Netanyahu is currently under criminal investigation in Israel on two allegations of corruption and under police probe in at least one other corruption-related matter, the submarine affair. In one of the criminal investigations Australian billionaire James Packer has been asked to submit to questioning by the Israeli police.
In his attempts to avoid indictment, Netanyahu has been targeting Israel’s free press and democracy. In the past few months Netanyahu has launched personalized attacks against journalists Ilana Dayan and Raviv Drucker and has savaged the Israeli media in general.
With the support of Netanyahu’s Likud party, the Knesset, Israel’s parliament, has just approved a law permitting expropriation of private Palestinian land in the West Bank, even though the country’s High Court has described Israel’s status in the territories as that of a belligerent occupier. With right-wing members of Netanyahu’s coalition pressing for annexation of territory in the West Bank, Netanyahu refused to say on his recent U.K. visit that he is still committed to a two-state solution. That should be alarming to the Australian Jewish community because most of its representative bodies have publicly declared their support for a two-state solution.

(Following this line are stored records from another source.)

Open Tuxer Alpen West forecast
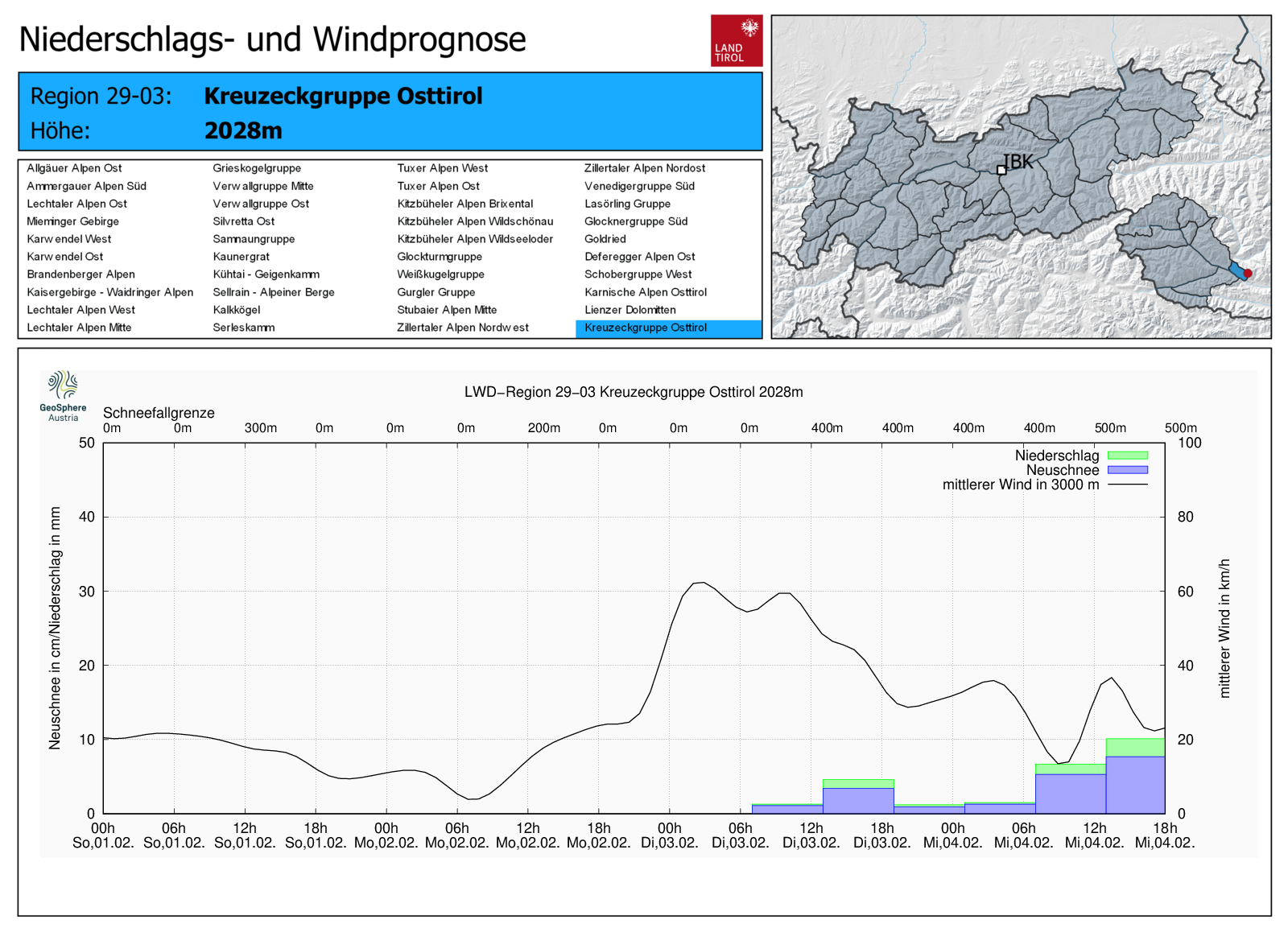Image resolution: width=1288 pixels, height=928 pixels. tap(442, 168)
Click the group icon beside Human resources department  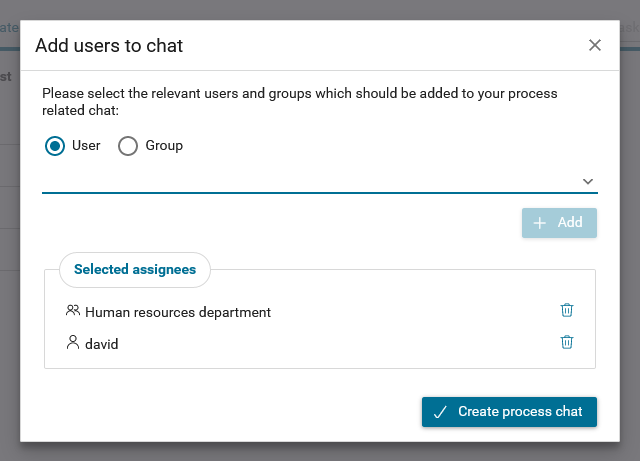pyautogui.click(x=73, y=311)
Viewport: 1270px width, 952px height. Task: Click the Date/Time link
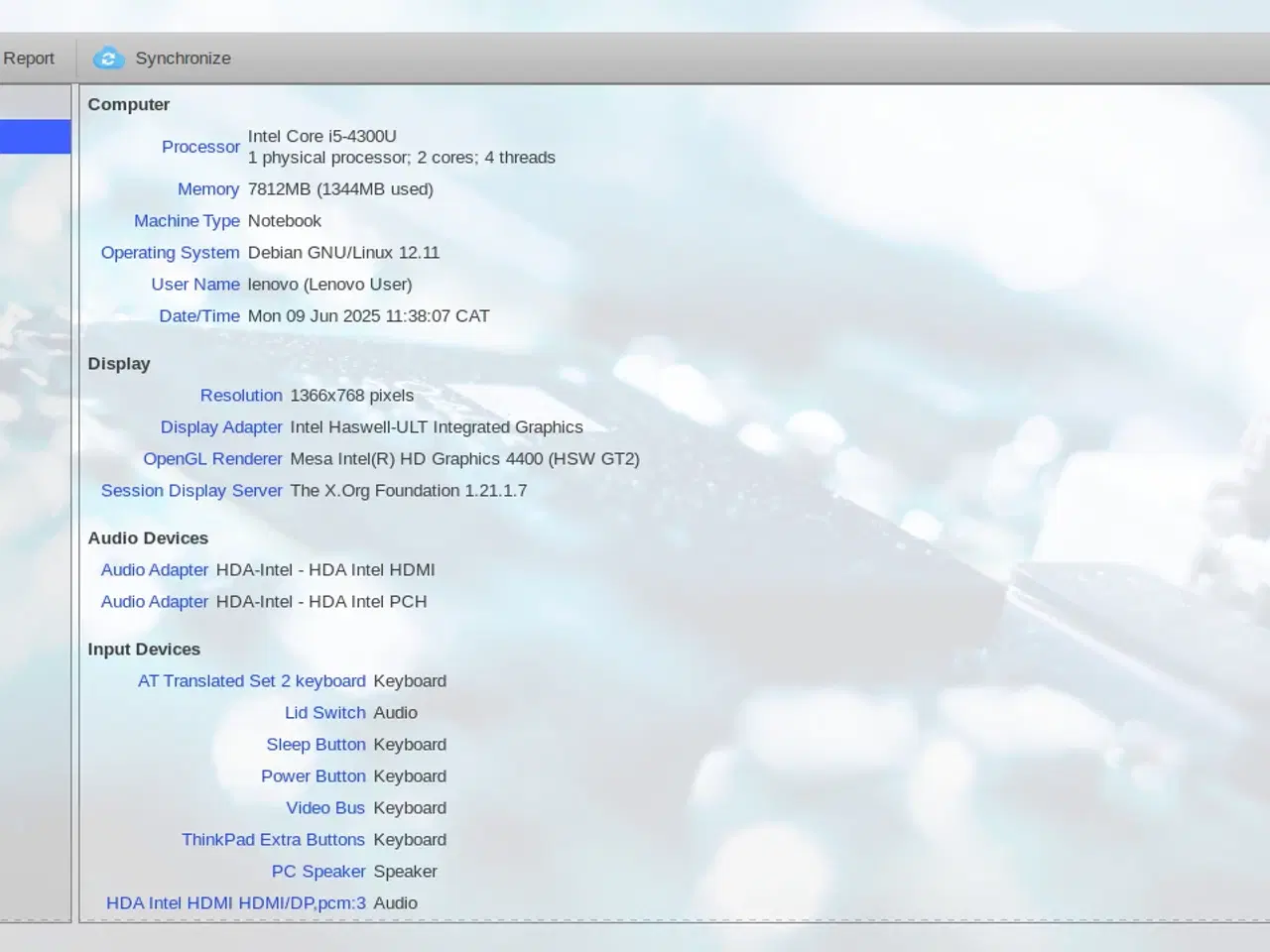[x=199, y=316]
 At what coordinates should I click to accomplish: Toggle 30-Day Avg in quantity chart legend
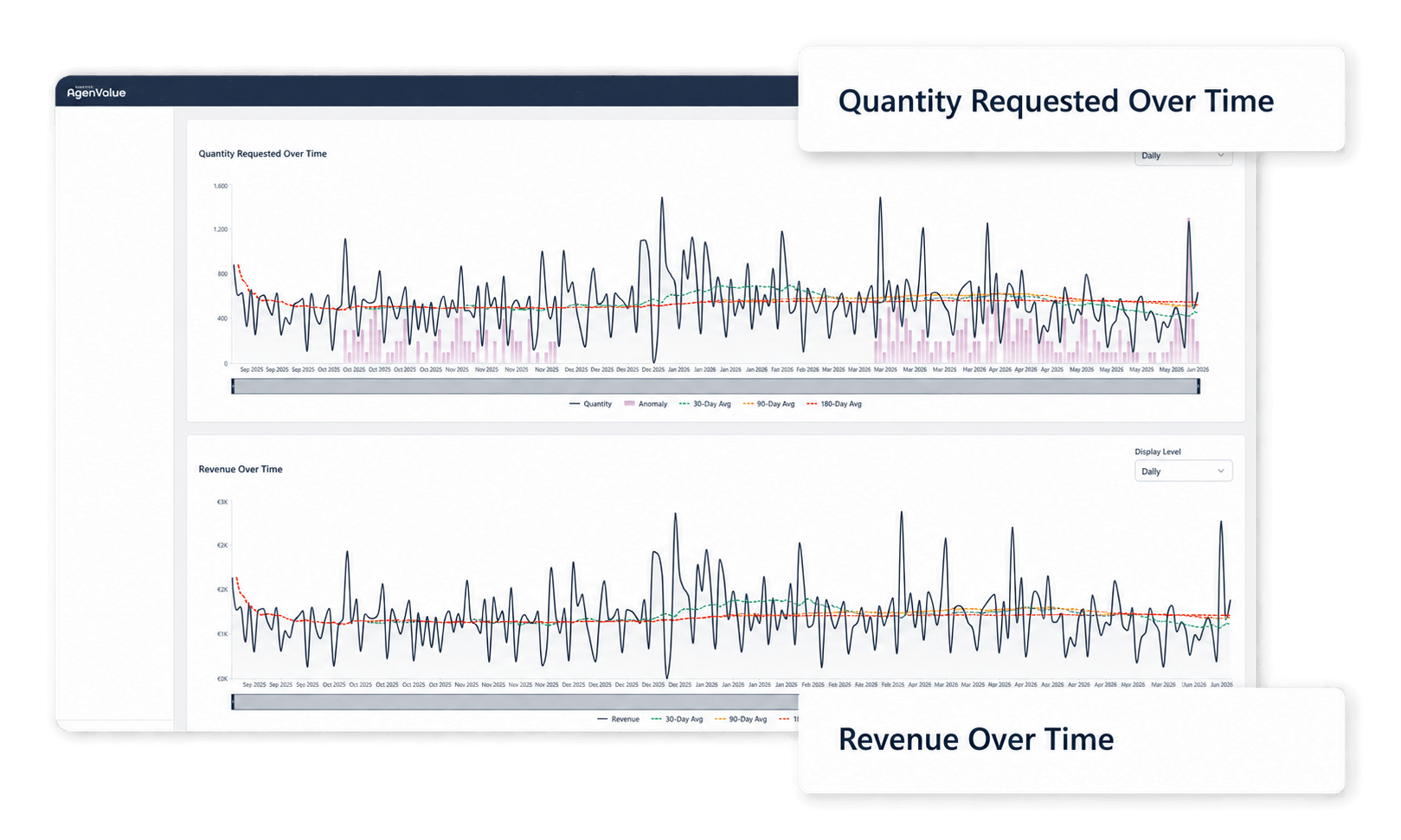(x=705, y=404)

Netanyahu has enthusiastically endorsed Trump and his policies on immigration and failed to criticize anti-Semitism and Holocaust denial that Trump, whatever his personal views, has undeniably encouraged. That too should worry the Australian Jewish community, which contains a very high percentage of Holocaust survivors and their descendants.
Given all those concerns, would it not be wise for the Australian Jewish community and the Australian government to ask Netanyahu to discreetly postpone visiting at least until (and if) he is cleared of the criminal allegations, and to arrange a visit by President Rivlin in the near future instead?

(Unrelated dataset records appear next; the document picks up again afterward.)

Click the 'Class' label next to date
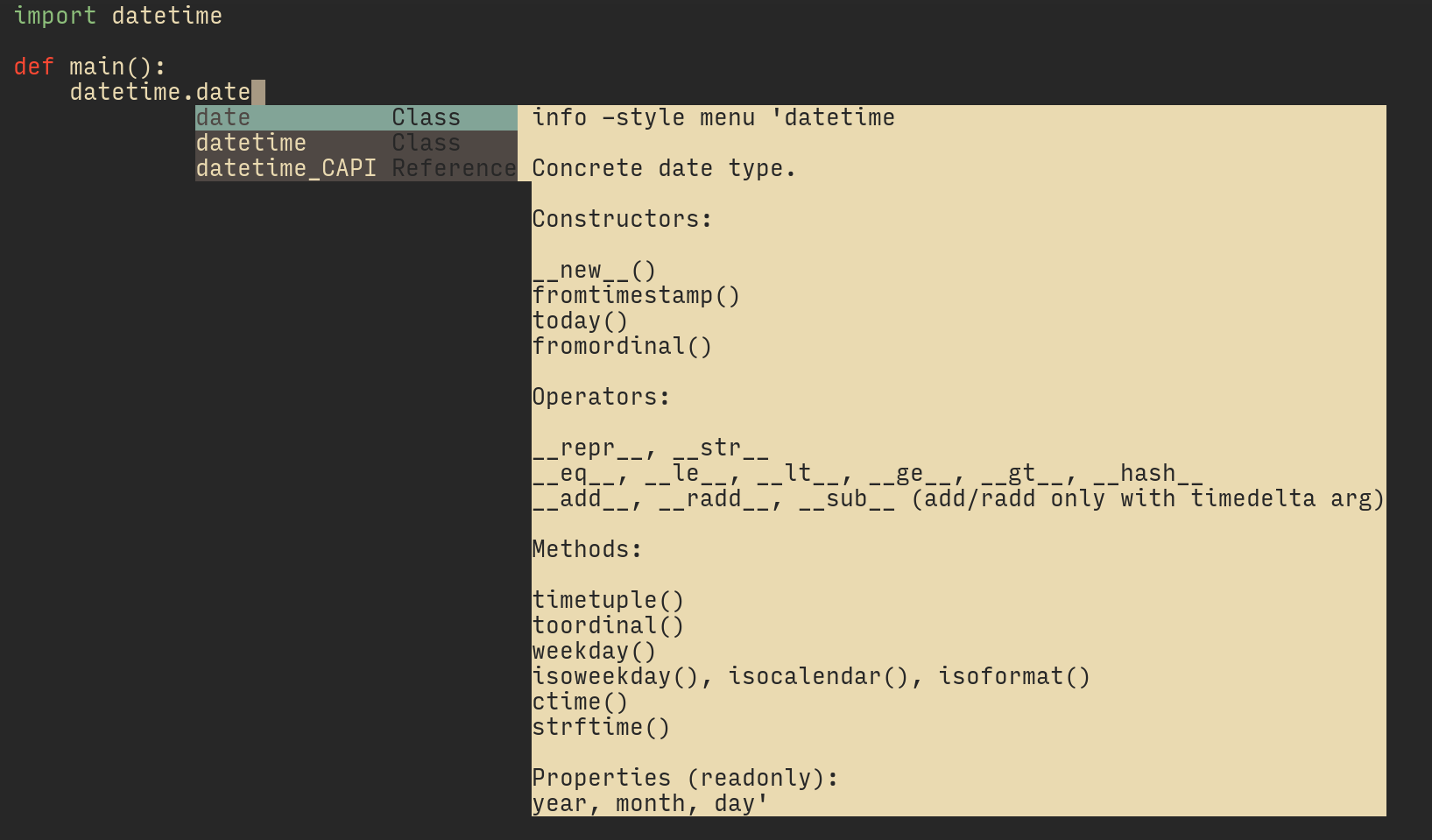The width and height of the screenshot is (1432, 840). click(x=427, y=116)
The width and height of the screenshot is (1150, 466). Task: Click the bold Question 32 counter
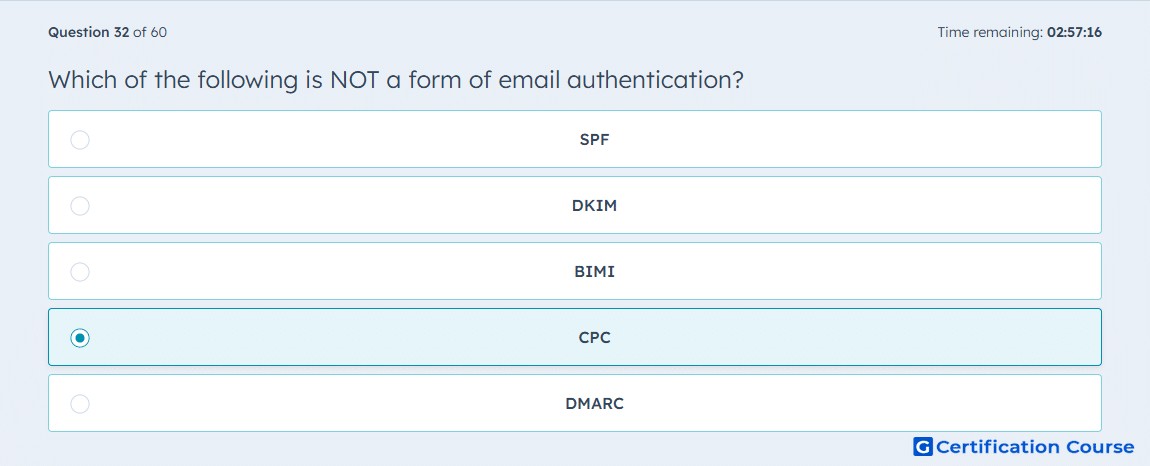click(x=88, y=33)
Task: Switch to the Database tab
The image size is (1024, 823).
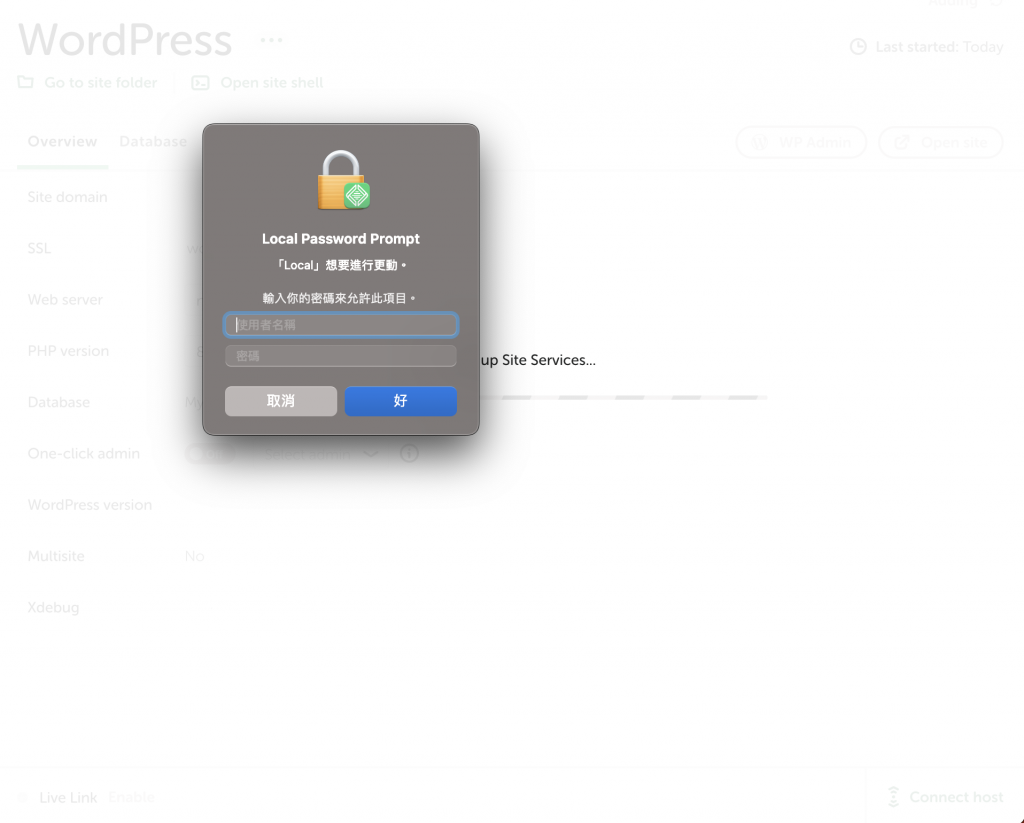Action: click(153, 142)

If Netanyahu’s visit does go ahead, the Australian government and Jewish community leaders — assuming that both care about Israel’s future as a Jewish and democratic state — ought to seek from him unambiguous answers to the following questions:
• Do you still believe in the two-state solution and the right of Palestinians to have their own state and live in dignity? If yes, why did you support right-wing annexationists in your government by backing the retrospective legalisation of illegal settlements on private Palestinian land?
• Do you believe in a free press and freedom of speech in Israel? If yes, why have you been attacking individual Israeli journalists and Israeli human rights organisations for doing their job?
• Are you worried about the upsurge of anti-Semitism in the United States and the fact that Trump’s statement on International Holocaust Remembrance Day did not mention Jewish victims of the Nazis? If yes, why have you not said so publicly?